— DOCUMENT SEGMENT —
Does this benchmark provide desired plan steps for each task, such as the trajectory needed to successfully complete one task?

With humans achieving a 74.5% success rate, what are the common failure modes in this dataset? How many participants were involved in this test setting?

In Table 2, I don't see any functionality for audio files, such as listening to audio. Does the benchmark support this capability?

论据与证据

The benchmark supports multiple modalities and domains across the Windows operating system. Leveraging the Azure cloud environment, it enables rapid, parallel evaluations. Additionally, the authors provide unrestricted access to the Windows OS testing environment.

方法与评估标准

The evaluation is comprehensive, covering various closed-source and open-source models. The limited performance of existing models demonstrates the benchmark's potential and difficulty.

However, the baseline methods exclude agent systems like Camel or smolagent, instead focusing only on several MLLMs. The evaluation methodology for these models on the benchmark remains unclear. Additionally, while Appendix D mentions an agent system called Navi, its absence from the main paper creates confusion.

理论论述

There are no theoretical claims in this paper.

实验设计与分析

Please check the Method section above.

补充材料

Yes, I have read through the supplementary material.

与现有文献的关系

This paper can be seen as an extension of OSWorld to the Windows OS. More tasks are desired for a comprehensive evaluation. Please see the Weakness below.

遗漏的重要参考文献

This paper has discussed the essential references.

其他优缺点

A major weakness is the limited number of tasks. While this benchmark is important for the agent community given Windows OS's widespread global usage, it would benefit from additional tasks to enable more comprehensive evaluation of agent systems. Furthermore, the evaluation methodology could be more granular. Beyond measuring final success rates, analyzing intermediate process steps would provide valuable insights into why and how tasks fail.

其他意见或建议

No other comments or suggestions

作者回复

We thank the reviewer for the insightful feedback; we address each point below.

RE: Agent systems like Camel/smolagent & evaluation for these model systems

  • Our focus was on single agent systems, particularly state-of-the-art/popular multi-modal LLMs commonly used as agent/reasoning backbones.
  • However, multi-agent systems like Camel are also able to run on our benchmark as is. We believe this to be an important direction and plan on future work for multi-agent evaluations.

— RECORDS SUPPLIED —

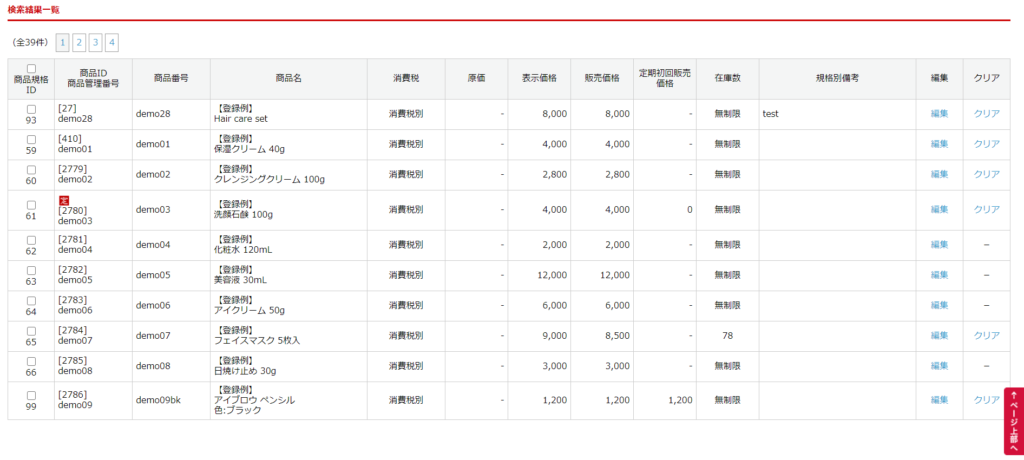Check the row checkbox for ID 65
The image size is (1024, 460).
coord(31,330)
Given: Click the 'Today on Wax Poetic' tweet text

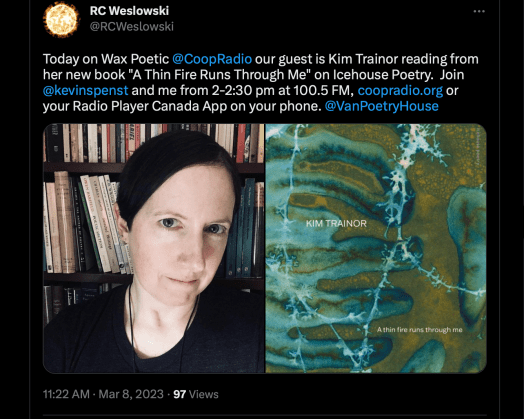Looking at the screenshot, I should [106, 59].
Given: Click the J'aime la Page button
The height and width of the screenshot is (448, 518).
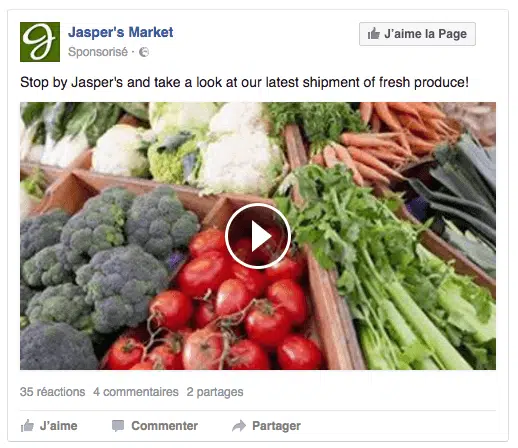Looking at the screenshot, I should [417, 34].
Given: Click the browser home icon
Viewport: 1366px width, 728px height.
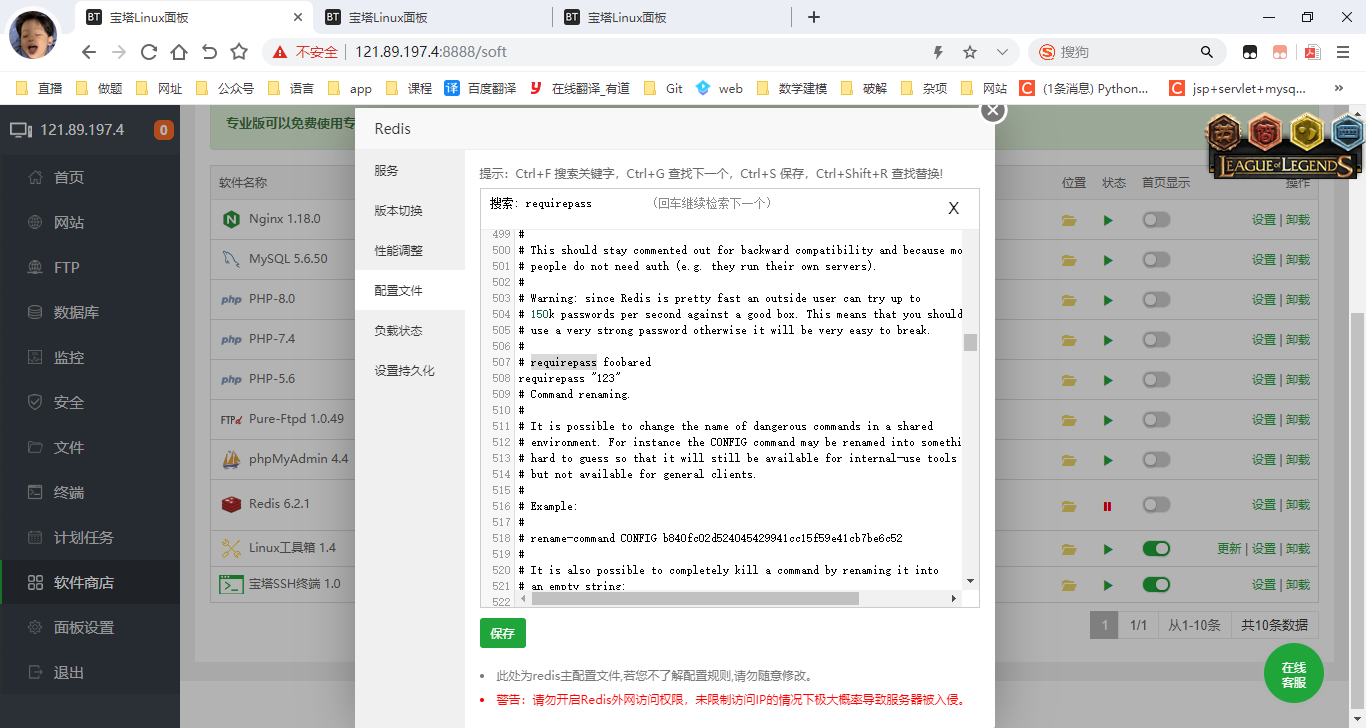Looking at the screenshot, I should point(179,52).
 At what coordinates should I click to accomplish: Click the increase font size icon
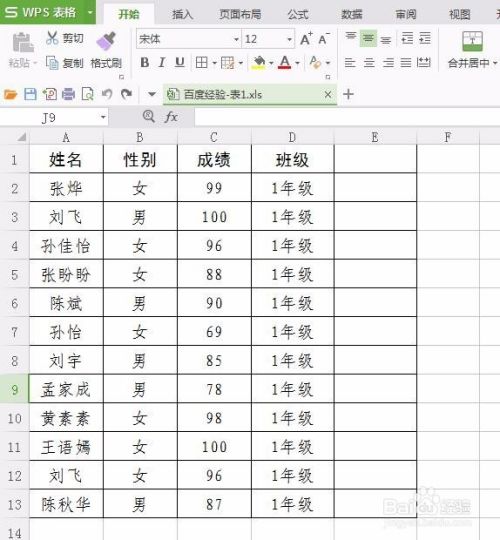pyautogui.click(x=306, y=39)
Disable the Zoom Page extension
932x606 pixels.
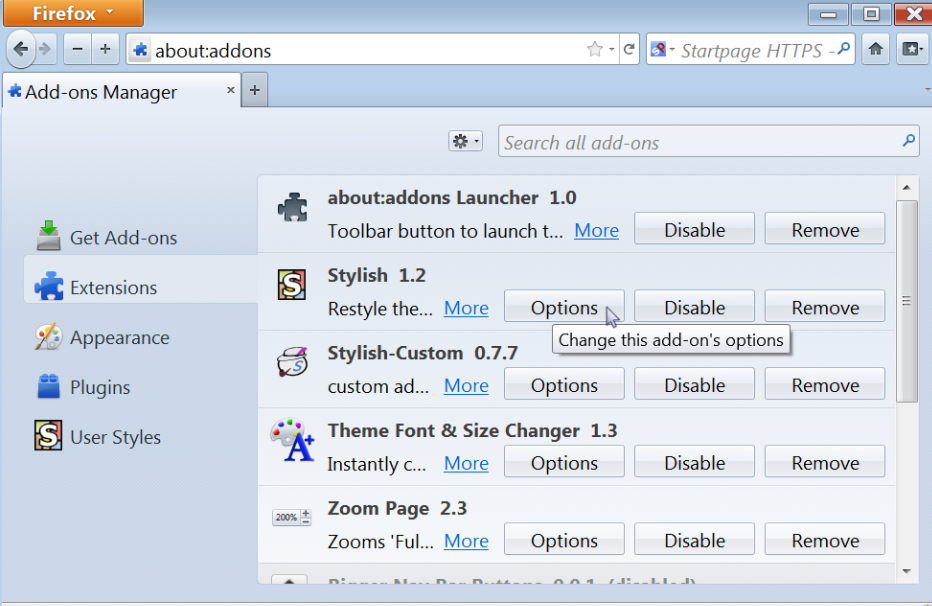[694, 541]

— TASK 1 —
According to the benchmark review, which cloud environment does the benchmark use to run rapid, parallel evaluations?
— TASK 2 —
Continue the benchmark review from its last sentence.
You won't need the items for anything here.

— TASK RESPONSE 1 —
The Azure cloud environment.

— TASK RESPONSE 2 —
  • Thank you for bringing smolagents to our attention--we did not see it (as it had released around our submission ~late Dec 2024). Smolagent is more of an agent wrapper but has elements that strongly resemble our agents already (e.g., memory, ReAct-like, writing Pythonic code as actions and tools/functions, etc.).

RE: Appendix D mentions Navi

  • Thank you for pointing this out. This was an artifact from earlier experiments and has been removed along with similar mistakes.

RE: Limited number of tasks

  • We prioritized creating fewer tasks, each representing distinct but realistic skills/workflows, to avoid trivial task variations and better control for (and understand) agentic failures on these categories; we also make it easy for users to create their own tasks.
  • Nonetheless, we still have >3x as many Windows tasks (>150) as the next closest (~40 tasks in OSWorld).

RE: More granular evaluation and intermediate steps on task failures

  • We agree that this is important. Due to character limits, we refer to our responses to Reviewer sjR1 and 88jp detailing general agent failures and task-domain specific ones, respectively. We will include the full set of failures and analysis in our revised paper.

RE: Does this benchmark provide desired plan steps/trajectory to complete task

  • No, given the task complexity and open-endedness of the computing environment, there are multiple ways to accomplish any single task so many valid trajectories can exist.
  • e.g., even a simple task like creating a new file and saving it to a location can have multiple ways to complete it. The agent can: navigate to the location via file explorer and create the file (creation can also happen via multiple ways: keyboard shortcut, right-clicking the dropdown menu, explorer create file button, etc.), or it can create the file via powershell, or it can can open a file in a text/code editor and then save it, etc.
  • A desired/preset trajectory can also introduce potential bias; we use number of steps to track trajectory quality but allow the agent freedom otherwise.

RE: With a 74.5% human success rate, what are common failure modes?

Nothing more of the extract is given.